Given entries Start Marker

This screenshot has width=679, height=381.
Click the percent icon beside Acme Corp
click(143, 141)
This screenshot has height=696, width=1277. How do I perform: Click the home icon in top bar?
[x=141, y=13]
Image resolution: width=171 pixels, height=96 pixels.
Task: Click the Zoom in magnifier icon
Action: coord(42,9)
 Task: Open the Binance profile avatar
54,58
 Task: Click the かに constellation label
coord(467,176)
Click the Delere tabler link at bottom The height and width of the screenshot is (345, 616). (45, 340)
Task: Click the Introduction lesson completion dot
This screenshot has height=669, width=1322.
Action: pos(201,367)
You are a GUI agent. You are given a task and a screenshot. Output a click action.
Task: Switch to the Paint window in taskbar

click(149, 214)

Given entries End Marker

Task instructions: Taking the line that contains "You are a GUI" as the first, reproduce every line through the end of the entries exactly.

Worked solution:
You are a GUI agent. You are given a task and a screenshot. Output a click action.
Task: Switch to the Paint window in taskbar

click(149, 214)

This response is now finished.